━━━ Texte proposé

Les militants du PCA vont rester suspects du point de vue de la direction du FLN et le PCA sera lui-même très critiqué dans les documents internes du FLN. Plusieurs communistes ont été liquidés dans les maquis.
Un autre groupe s'était formé autour du journal d'Henri Alleg "Alger Républicain", avec Yahia Briki, Abdelkader Guerroudj dit "Lucien", et sa femme Jacqueline Guerroudj dont la fille Danièle Minne, née d'un premier mariage, partageait les idées, un correcteur d'Alger Républicain, Omar Oussedik, et le tourneur de l'E.G.A Fernand Yveton. Tous étaient décidés à entrer dans la Résistance à Alger. "A l'université, les étudiants communistes luttaient aux côtés des chrétiens progressistes du professeur Mandouze et des étudiants U.G.E.M.A de tendance FLN, emmenés par le futur ministre de l'information, le jeune Ben Yahia" (Yves Courrière, Le Temps des Léopards, le livre de Poche, p.341).
 
Le FLN qui prenait actes des réserves du PCA sur la lutte armée acceptait les adhésions à la révolution nationale algérienne militaire, mais à titre individuel.
 
Les armes du camion d'armes volé par l'aspirant Maillot furent finalement dirigées vers un maquis FLN à Palestro par deux voitures américaines rutilantes conduits par de grands bourgeois d'Alger, Mustapha Ben Cherchali et Mme Bachir, née Royer, non sans que le PCA ait préalablement conservé pour lui des armes et des cartouches. Le FLN se rend compte que le PCA l'a floué d'une partie des armes et ordonne une liquidation du maquis rouge.
 
Yves Courrière laisse entendre que le maquis de Henri Maillot et Maurice Laban aurait pu faire l'objet d'une dénonciation à l'armée française venue du FLN lui-même. Maillot et Laban sont tués dans l'engagement.
À la mi-août 1956, Blanche Moine est envoyée poursuivre l’action à Oran ; elle arrive juste au moment de la vague d’arrestations qui démantèle le réseau communiste et conduit une quarantaine de militants communistes dont deux filles Larribère, Gaby Gimenez, etc… en détention dans les « caves du trésor » d’Oran (anciens locaux du trésor public) puis à la prison de la ville.

━━━━━━
━━━ Données extraites

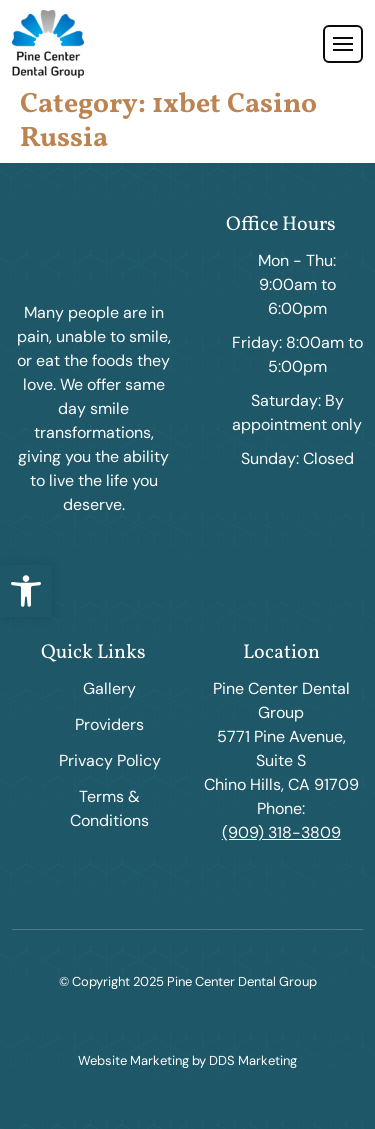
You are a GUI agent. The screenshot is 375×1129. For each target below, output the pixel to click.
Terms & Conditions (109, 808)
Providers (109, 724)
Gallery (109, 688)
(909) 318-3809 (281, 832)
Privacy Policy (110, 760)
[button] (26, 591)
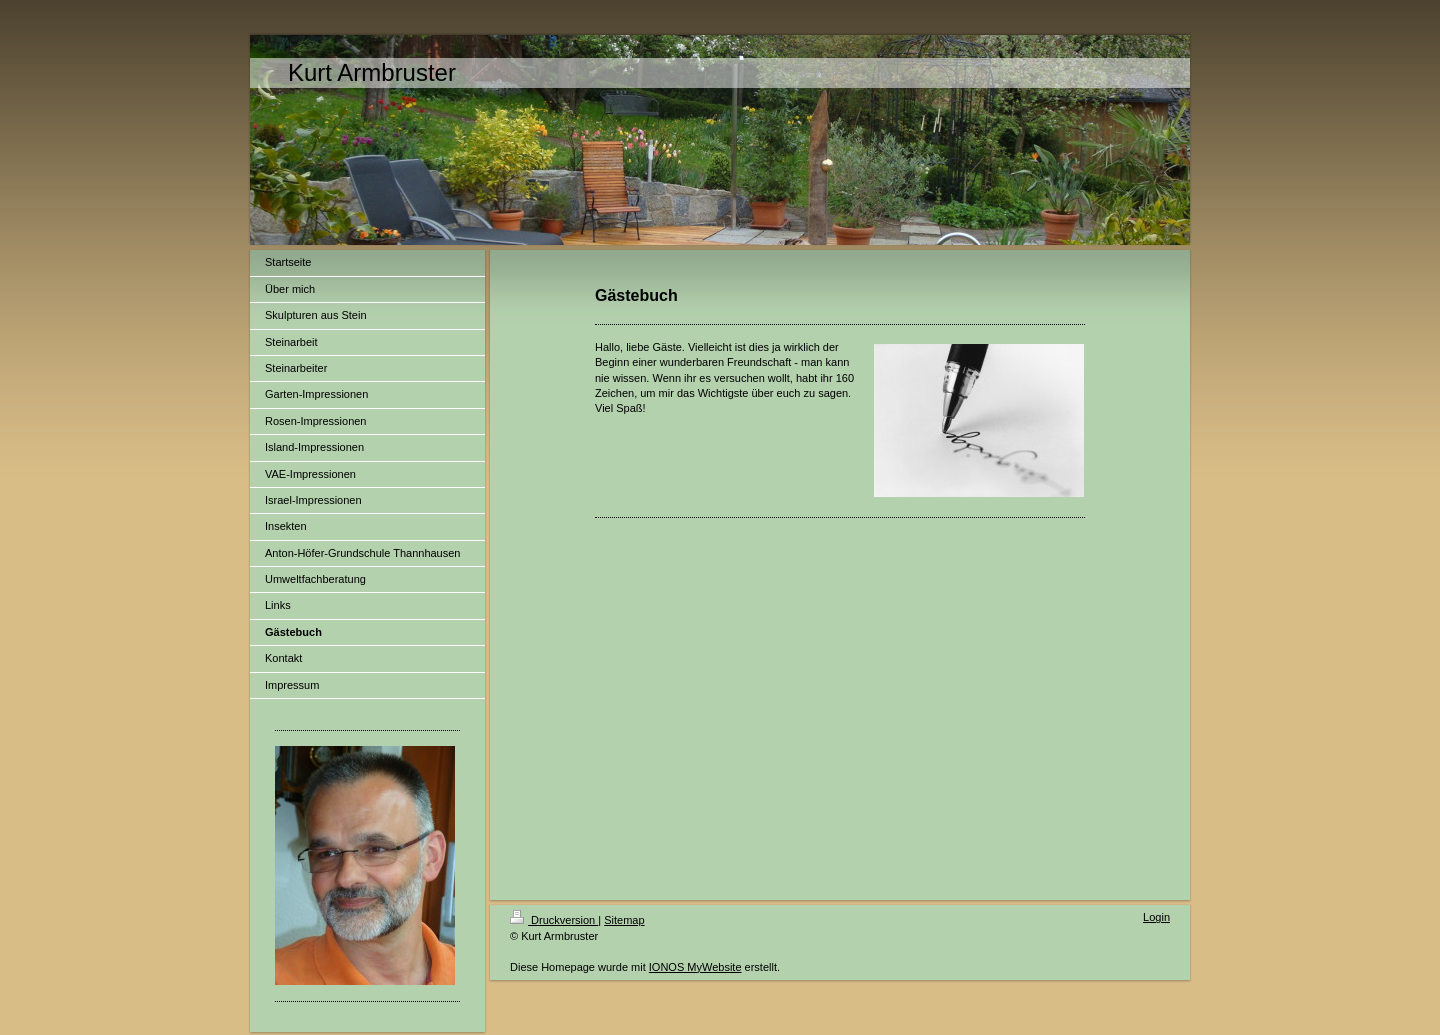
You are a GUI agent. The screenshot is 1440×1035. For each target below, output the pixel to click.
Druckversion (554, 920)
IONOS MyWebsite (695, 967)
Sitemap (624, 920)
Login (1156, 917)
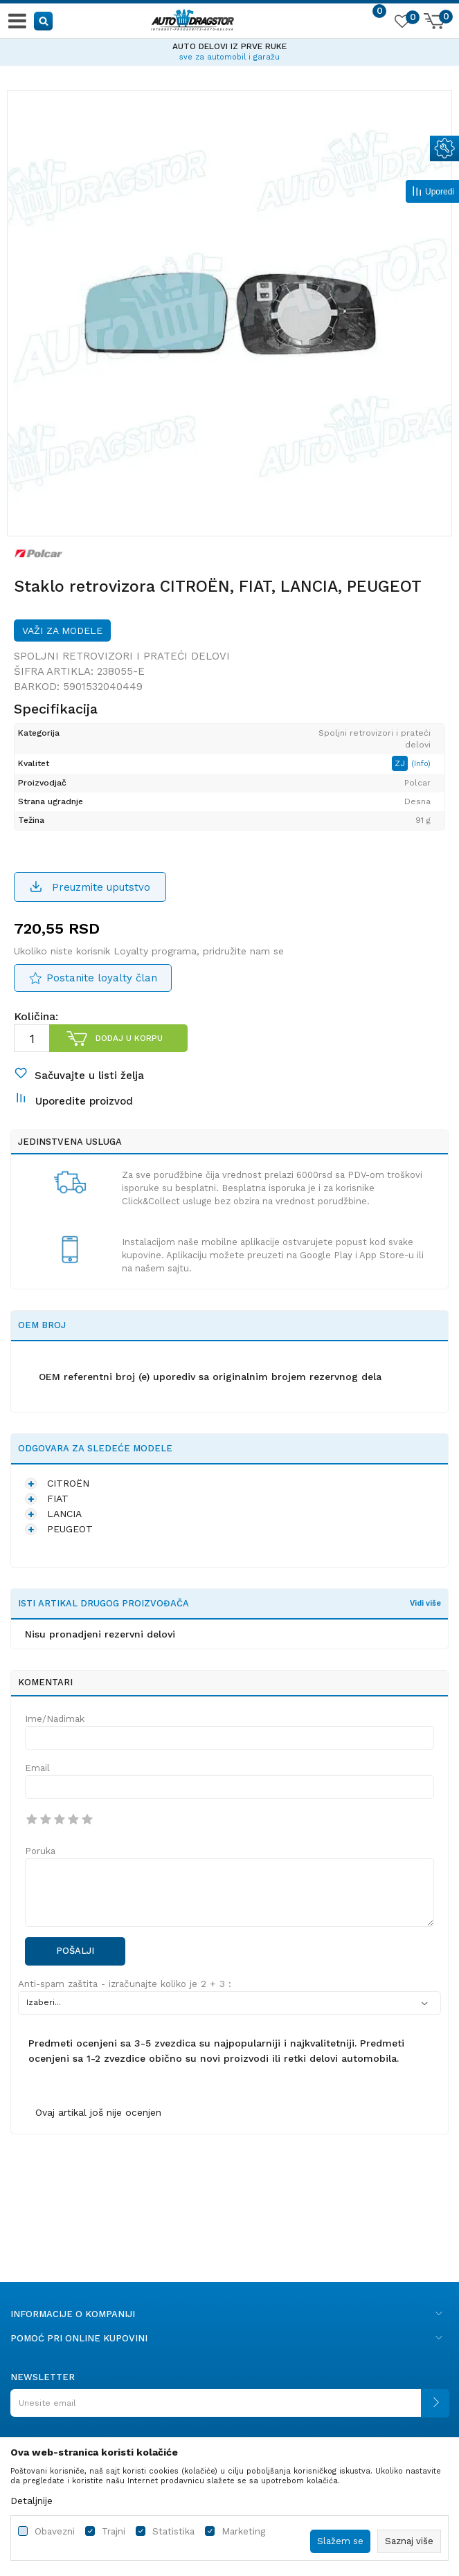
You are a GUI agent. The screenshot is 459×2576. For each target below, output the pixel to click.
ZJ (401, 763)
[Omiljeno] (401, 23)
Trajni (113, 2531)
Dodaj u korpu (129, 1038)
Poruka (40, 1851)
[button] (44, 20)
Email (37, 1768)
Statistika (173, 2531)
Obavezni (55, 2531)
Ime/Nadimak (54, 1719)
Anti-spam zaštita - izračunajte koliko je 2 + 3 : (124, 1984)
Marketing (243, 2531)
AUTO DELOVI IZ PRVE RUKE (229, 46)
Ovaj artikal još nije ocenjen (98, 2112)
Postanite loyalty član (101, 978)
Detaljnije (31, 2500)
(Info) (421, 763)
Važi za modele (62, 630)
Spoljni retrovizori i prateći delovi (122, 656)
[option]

━━━━━━

Consignes: Recopiez fidèlement le passage du texte sur le PCA et le FLN, de « Les armes du » à « tués dans l'engagement. ».

Corrigé:
Les armes du camion d'armes volé par l'aspirant Maillot furent finalement dirigées vers un maquis FLN à Palestro par deux voitures américaines rutilantes conduits par de grands bourgeois d'Alger, Mustapha Ben Cherchali et Mme Bachir, née Royer, non sans que le PCA ait préalablement conservé pour lui des armes et des cartouches. Le FLN se rend compte que le PCA l'a floué d'une partie des armes et ordonne une liquidation du maquis rouge.
 
Yves Courrière laisse entendre que le maquis de Henri Maillot et Maurice Laban aurait pu faire l'objet d'une dénonciation à l'armée française venue du FLN lui-même. Maillot et Laban sont tués dans l'engagement.